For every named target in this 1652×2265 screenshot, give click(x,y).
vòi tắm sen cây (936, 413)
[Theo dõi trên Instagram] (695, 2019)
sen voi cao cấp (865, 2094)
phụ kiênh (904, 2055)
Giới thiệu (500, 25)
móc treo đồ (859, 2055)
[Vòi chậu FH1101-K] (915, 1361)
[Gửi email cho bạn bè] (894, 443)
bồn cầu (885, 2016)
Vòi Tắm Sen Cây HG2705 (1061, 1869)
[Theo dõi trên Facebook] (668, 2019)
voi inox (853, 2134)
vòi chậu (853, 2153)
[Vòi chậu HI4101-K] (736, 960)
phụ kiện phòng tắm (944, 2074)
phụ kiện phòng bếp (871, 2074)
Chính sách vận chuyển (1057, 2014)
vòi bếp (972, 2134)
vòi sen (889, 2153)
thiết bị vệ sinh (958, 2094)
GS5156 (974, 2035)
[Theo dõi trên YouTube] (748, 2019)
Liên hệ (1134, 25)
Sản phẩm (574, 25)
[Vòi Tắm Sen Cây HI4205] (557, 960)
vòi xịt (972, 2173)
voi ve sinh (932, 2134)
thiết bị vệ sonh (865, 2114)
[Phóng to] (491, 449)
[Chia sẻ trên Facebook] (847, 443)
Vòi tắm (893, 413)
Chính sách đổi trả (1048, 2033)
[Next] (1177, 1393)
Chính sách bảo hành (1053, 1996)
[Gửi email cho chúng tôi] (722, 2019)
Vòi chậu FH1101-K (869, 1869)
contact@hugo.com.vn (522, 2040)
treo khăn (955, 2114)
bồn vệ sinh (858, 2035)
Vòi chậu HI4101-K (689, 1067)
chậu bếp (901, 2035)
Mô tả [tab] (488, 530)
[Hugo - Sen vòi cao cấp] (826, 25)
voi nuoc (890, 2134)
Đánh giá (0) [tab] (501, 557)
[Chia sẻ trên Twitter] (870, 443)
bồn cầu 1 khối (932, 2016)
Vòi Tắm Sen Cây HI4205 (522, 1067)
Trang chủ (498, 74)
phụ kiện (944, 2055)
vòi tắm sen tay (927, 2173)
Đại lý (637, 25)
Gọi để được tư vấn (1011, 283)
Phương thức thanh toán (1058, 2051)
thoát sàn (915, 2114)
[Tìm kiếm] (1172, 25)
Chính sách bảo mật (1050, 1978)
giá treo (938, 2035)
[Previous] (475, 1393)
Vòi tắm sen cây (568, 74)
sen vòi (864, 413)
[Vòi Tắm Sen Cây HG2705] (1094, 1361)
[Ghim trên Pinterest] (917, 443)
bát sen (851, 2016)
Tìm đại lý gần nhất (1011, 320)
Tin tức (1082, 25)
▬▬▬
-- TASK --
Exact copies of the lines from the one containing "Chính sách bảo hành (1053, 1996)" through the final line of the records are all the answer should hold.

-- ANSWER TO THE EXERCISE --
Chính sách bảo hành (1053, 1996)
[Gửi email cho chúng tôi] (722, 2019)
Vòi chậu FH1101-K (869, 1869)
contact@hugo.com.vn (522, 2040)
treo khăn (955, 2114)
bồn vệ sinh (858, 2035)
Vòi chậu HI4101-K (689, 1067)
chậu bếp (901, 2035)
Mô tả [tab] (488, 530)
[Hugo - Sen vòi cao cấp] (826, 25)
voi nuoc (890, 2134)
Đánh giá (0) [tab] (501, 557)
[Chia sẻ trên Twitter] (870, 443)
bồn cầu 1 khối (932, 2016)
Vòi Tắm Sen Cây HI4205 (522, 1067)
Trang chủ (498, 74)
phụ kiện (944, 2055)
vòi tắm sen tay (927, 2173)
Đại lý (637, 25)
Gọi để được tư vấn (1011, 283)
Phương thức thanh toán (1058, 2051)
thoát sàn (915, 2114)
[Tìm kiếm] (1172, 25)
Chính sách bảo mật (1050, 1978)
giá treo (938, 2035)
[Previous] (475, 1393)
Vòi tắm sen cây (568, 74)
sen vòi (864, 413)
[Vòi Tắm Sen Cây HG2705] (1094, 1361)
[Ghim trên Pinterest] (917, 443)
bát sen (851, 2016)
Tìm đại lý gần nhất (1011, 320)
Tin tức (1082, 25)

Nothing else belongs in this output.